La sua giornata di Casa San Sergio, piccola casa sui colli fiorentini nella quale ha vissuto dal 1956 fino alla morte, è stata scandita da un ritmo di preghiera, di silenzio, di meditazione, di ascolto. I suoi Diari spirituali, alcuni dei quali editi, sono dei veri e propri inni di amore e trattati di teologia – certo non sistematica: Dio appare come il grande amato, il grande ricercato, il senso stesso della vita e del mondo.

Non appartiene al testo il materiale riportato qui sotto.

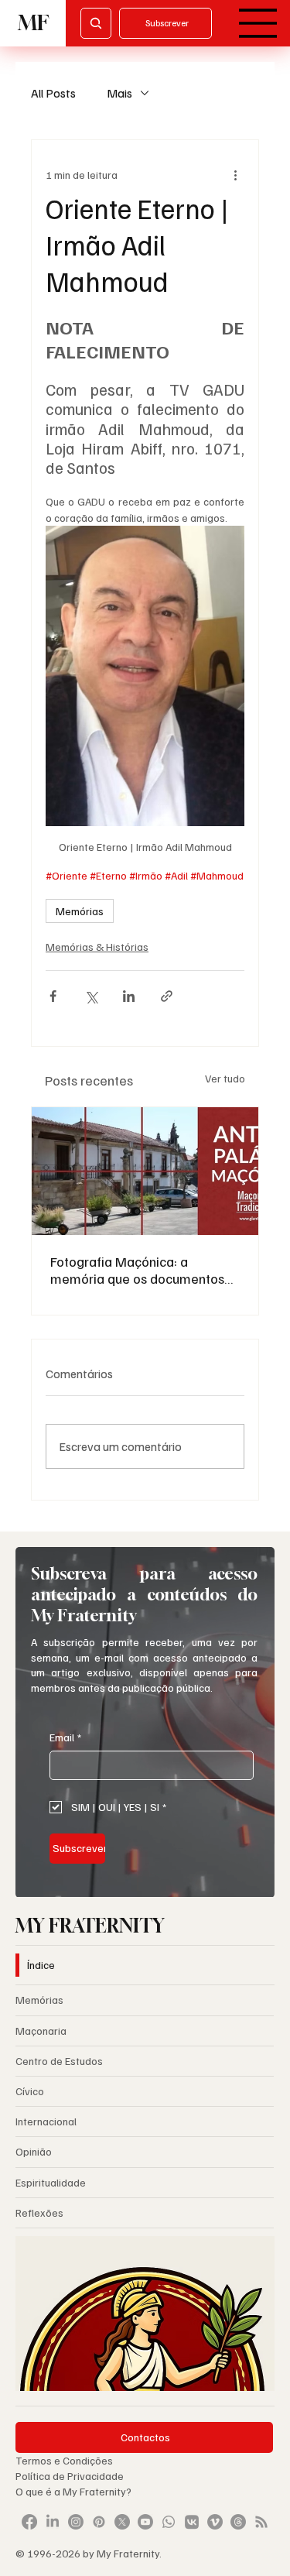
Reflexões (39, 2212)
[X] (122, 2522)
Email (65, 1737)
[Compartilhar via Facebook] (53, 996)
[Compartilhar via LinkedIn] (128, 996)
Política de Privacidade (70, 2475)
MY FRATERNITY (90, 1925)
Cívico (29, 2091)
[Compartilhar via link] (166, 996)
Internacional (46, 2121)
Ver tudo (225, 1078)
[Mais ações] (235, 174)
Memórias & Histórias (97, 946)
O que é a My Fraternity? (73, 2491)
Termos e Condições (64, 2460)
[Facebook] (29, 2522)
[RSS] (261, 2522)
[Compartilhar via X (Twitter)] (91, 996)
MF (33, 23)
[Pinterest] (99, 2522)
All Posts (53, 93)
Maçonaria (41, 2030)
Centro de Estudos (59, 2060)
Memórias (80, 911)
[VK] (192, 2522)
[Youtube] (145, 2522)
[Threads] (238, 2522)
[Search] (95, 23)
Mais (119, 93)
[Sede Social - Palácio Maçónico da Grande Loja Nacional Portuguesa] (145, 1171)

E in questo silenzio, in questo isolamento (don Divo è stato molto amato dai suoi affezionati lettori, dai suoi figli spirituali, dagli amici, dai religiosi in conventi e monasteri, ma ignorato dal mondo accademico), ci appare chiaro come il messaggio così cristologico e trinitario di don Divo possa essere il centro di una ripresa vitale della Chiesa, che con Giovanni Paolo II prima e con Benedetto XVI ora, richiama la cristianità ai propri doveri e responsabilità davanti ad un mondo secolarizzato e abbruttito dalla violenza. “Aprite le porte a Cristo!” è il grido che in don Divo ha un assoluto rilancio, proprio perché così lungamente meditato, un grido che può contribuire a dare luce e sale alla cristianità in Europa e nel mondo.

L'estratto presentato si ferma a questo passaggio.